(Pixel coordinate grounding data)
-- Opening Marker --

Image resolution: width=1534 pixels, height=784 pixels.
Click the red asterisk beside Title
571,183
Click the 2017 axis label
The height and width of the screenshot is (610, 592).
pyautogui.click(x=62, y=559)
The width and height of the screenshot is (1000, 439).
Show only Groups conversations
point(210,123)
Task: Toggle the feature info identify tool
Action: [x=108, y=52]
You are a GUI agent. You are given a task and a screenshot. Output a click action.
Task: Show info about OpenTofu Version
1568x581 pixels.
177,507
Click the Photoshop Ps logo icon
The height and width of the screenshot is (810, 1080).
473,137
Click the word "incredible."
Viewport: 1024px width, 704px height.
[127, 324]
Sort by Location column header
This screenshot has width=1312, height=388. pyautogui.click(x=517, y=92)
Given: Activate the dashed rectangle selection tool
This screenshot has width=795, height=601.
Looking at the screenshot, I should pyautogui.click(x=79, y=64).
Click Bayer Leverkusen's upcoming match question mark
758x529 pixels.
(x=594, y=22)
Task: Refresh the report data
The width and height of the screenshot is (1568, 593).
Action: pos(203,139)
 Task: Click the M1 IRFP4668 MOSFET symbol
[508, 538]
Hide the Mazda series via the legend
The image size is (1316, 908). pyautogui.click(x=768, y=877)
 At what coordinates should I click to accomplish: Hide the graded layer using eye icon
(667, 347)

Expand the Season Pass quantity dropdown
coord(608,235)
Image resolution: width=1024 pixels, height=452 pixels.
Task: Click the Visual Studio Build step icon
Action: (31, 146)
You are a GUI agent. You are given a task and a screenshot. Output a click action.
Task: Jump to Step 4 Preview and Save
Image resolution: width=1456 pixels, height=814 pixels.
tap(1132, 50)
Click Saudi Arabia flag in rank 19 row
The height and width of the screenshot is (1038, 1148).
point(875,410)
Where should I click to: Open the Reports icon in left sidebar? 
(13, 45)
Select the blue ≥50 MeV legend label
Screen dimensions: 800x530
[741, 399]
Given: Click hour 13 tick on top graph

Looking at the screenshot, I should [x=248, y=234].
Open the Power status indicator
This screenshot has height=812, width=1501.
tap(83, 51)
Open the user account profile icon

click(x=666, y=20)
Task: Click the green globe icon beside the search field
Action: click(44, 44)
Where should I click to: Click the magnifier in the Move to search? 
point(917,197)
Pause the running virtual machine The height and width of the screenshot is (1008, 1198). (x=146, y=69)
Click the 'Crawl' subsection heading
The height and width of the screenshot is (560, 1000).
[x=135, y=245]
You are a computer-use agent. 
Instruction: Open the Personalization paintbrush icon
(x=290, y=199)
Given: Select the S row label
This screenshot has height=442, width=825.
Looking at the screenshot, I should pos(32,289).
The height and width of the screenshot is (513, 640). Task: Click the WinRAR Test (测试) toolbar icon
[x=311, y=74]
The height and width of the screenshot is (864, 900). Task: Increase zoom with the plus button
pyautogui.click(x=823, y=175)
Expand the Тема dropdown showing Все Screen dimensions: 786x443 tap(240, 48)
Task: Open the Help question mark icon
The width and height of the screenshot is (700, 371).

-- Closing Marker --

**Task to carry out**
Print out all of the records above, word for word.

**Finished exercise**
Image resolution: width=1534 pixels, height=784 pixels.
Click the red asterisk beside Title
571,183
Click the 2017 axis label
The height and width of the screenshot is (610, 592).
pyautogui.click(x=62, y=559)
The width and height of the screenshot is (1000, 439).
Show only Groups conversations
point(210,123)
Task: Toggle the feature info identify tool
Action: [x=108, y=52]
You are a GUI agent. You are given a task and a screenshot. Output a click action.
Task: Show info about OpenTofu Version
1568x581 pixels.
177,507
Click the Photoshop Ps logo icon
The height and width of the screenshot is (810, 1080).
473,137
Click the word "incredible."
Viewport: 1024px width, 704px height.
[127, 324]
Sort by Location column header
This screenshot has width=1312, height=388. pyautogui.click(x=517, y=92)
Given: Activate the dashed rectangle selection tool
This screenshot has width=795, height=601.
Looking at the screenshot, I should pyautogui.click(x=79, y=64).
Click Bayer Leverkusen's upcoming match question mark
758x529 pixels.
(x=594, y=22)
Task: Refresh the report data
The width and height of the screenshot is (1568, 593).
Action: pos(203,139)
 Task: Click the M1 IRFP4668 MOSFET symbol
[508, 538]
Hide the Mazda series via the legend
The image size is (1316, 908). pyautogui.click(x=768, y=877)
 At what coordinates should I click to accomplish: Hide the graded layer using eye icon
(667, 347)

Expand the Season Pass quantity dropdown
coord(608,235)
Image resolution: width=1024 pixels, height=452 pixels.
Task: Click the Visual Studio Build step icon
Action: (31, 146)
You are a GUI agent. You are given a task and a screenshot. Output a click action.
Task: Jump to Step 4 Preview and Save
Image resolution: width=1456 pixels, height=814 pixels.
tap(1132, 50)
Click Saudi Arabia flag in rank 19 row
The height and width of the screenshot is (1038, 1148).
point(875,410)
Where should I click to: Open the Reports icon in left sidebar? 
(13, 45)
Select the blue ≥50 MeV legend label
Screen dimensions: 800x530
[741, 399]
Given: Click hour 13 tick on top graph

Looking at the screenshot, I should [x=248, y=234].
Open the Power status indicator
This screenshot has height=812, width=1501.
tap(83, 51)
Open the user account profile icon

click(x=666, y=20)
Task: Click the green globe icon beside the search field
Action: click(44, 44)
Where should I click to: Click the magnifier in the Move to search? 
point(917,197)
Pause the running virtual machine The height and width of the screenshot is (1008, 1198). (x=146, y=69)
Click the 'Crawl' subsection heading
The height and width of the screenshot is (560, 1000).
[x=135, y=245]
You are a computer-use agent. 
Instruction: Open the Personalization paintbrush icon
(x=290, y=199)
Given: Select the S row label
This screenshot has height=442, width=825.
Looking at the screenshot, I should pos(32,289).
The height and width of the screenshot is (513, 640). Task: Click the WinRAR Test (测试) toolbar icon
[x=311, y=74]
The height and width of the screenshot is (864, 900). Task: Increase zoom with the plus button
pyautogui.click(x=823, y=175)
Expand the Тема dropdown showing Все Screen dimensions: 786x443 tap(240, 48)
Task: Open the Help question mark icon
The width and height of the screenshot is (700, 371).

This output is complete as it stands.